Exercise instructions
Convert the rows below into a JSON list of strings with one string per line, skipping blank lines and leaving the pictures out.

Input rows
****
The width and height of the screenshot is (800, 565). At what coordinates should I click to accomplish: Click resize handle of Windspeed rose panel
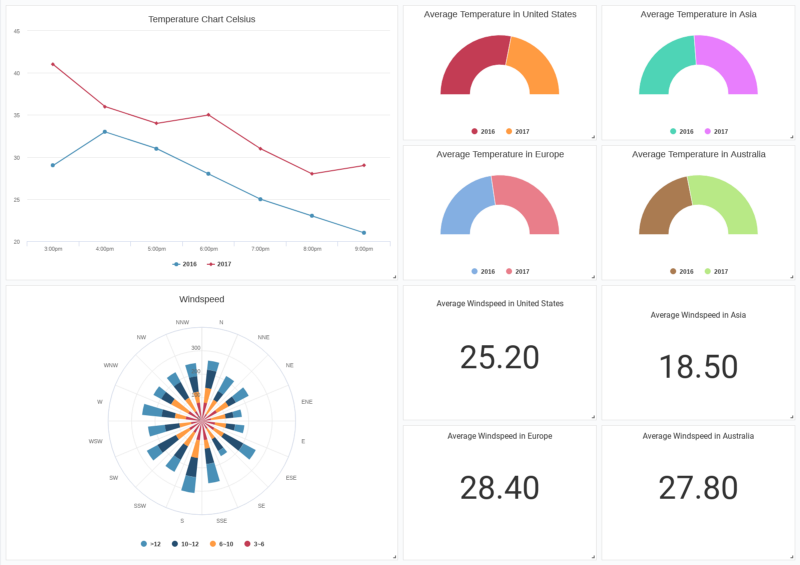(394, 556)
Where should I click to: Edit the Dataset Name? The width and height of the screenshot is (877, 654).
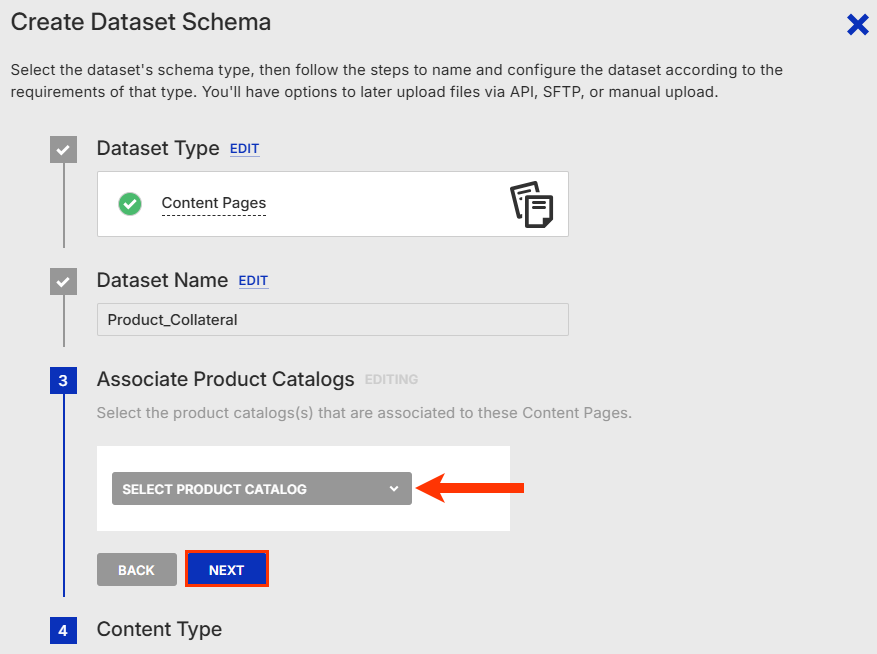pos(253,281)
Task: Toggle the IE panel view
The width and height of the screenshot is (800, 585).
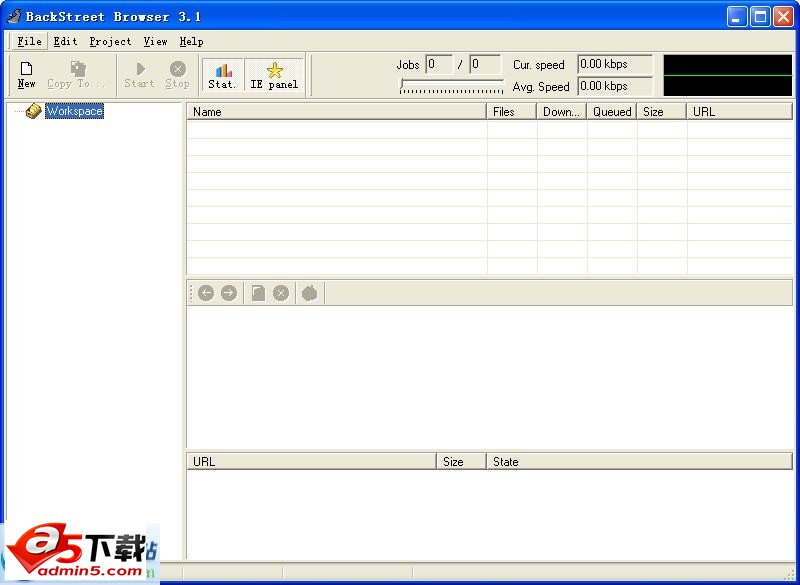Action: (x=273, y=74)
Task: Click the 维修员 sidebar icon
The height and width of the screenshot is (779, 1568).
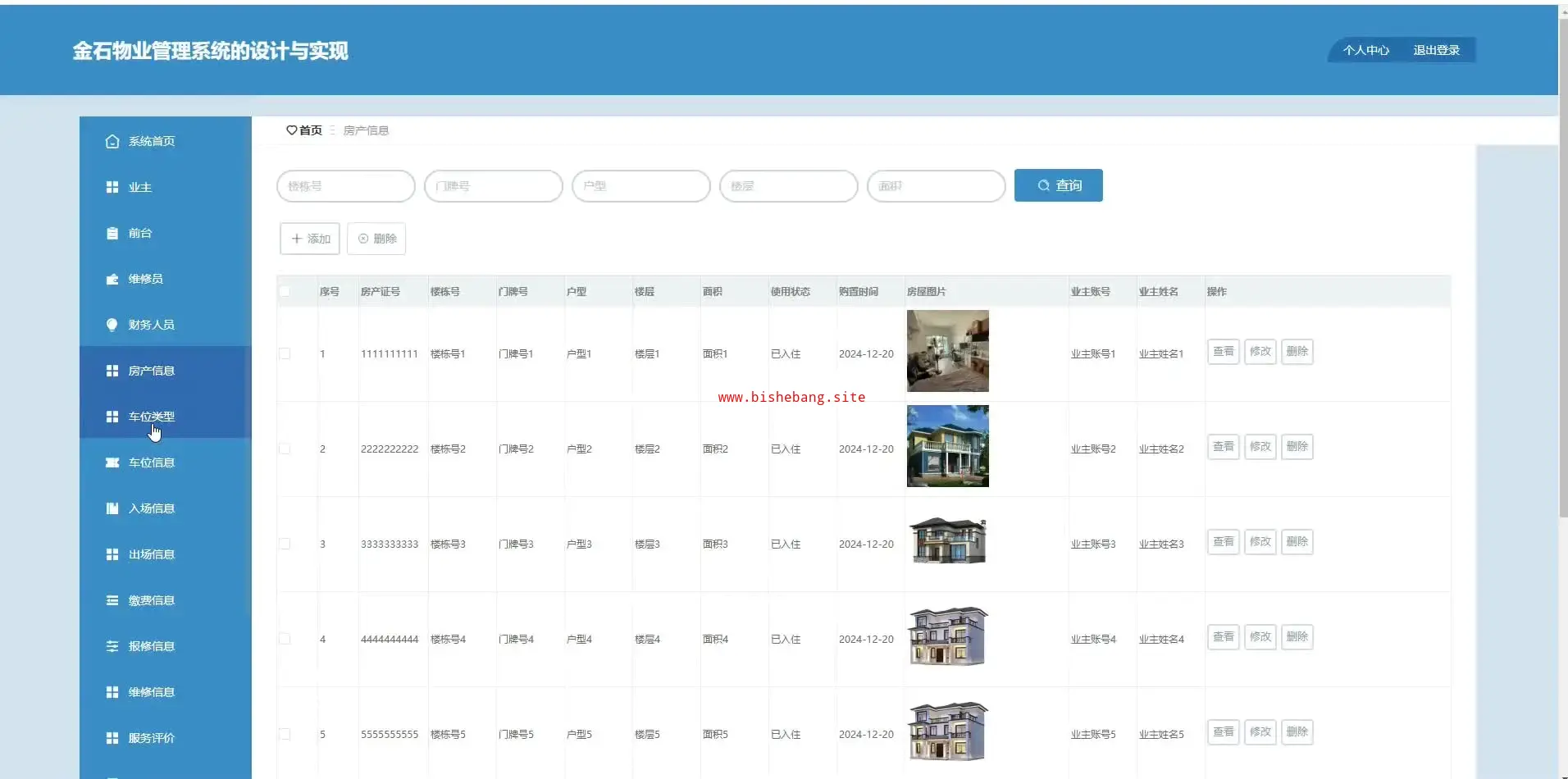Action: [112, 279]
****
Answer in full
[
  "The width and height of the screenshot is (800, 565). At what coordinates should I click to accomplish: Click resize handle of Windspeed rose panel",
  "(394, 556)",
  "Where should I click to: Edit the Dataset Name? The width and height of the screenshot is (877, 654).",
  "pos(253,281)",
  "Task: Toggle the IE panel view",
  "The width and height of the screenshot is (800, 585).",
  "Action: (x=273, y=74)",
  "Task: Click the 维修员 sidebar icon",
  "The height and width of the screenshot is (779, 1568).",
  "Action: [112, 279]"
]